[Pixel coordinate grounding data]
○ ○ ○ ○
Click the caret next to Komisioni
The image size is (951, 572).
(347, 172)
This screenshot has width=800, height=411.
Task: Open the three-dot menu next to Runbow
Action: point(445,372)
○ ○ ○ ○
Exercise directions:
Would you please give all of the records again exactly as they stand?

Task result:
Click the caret next to Komisioni
The image size is (951, 572).
(347, 172)
This screenshot has width=800, height=411.
Task: Open the three-dot menu next to Runbow
Action: point(445,372)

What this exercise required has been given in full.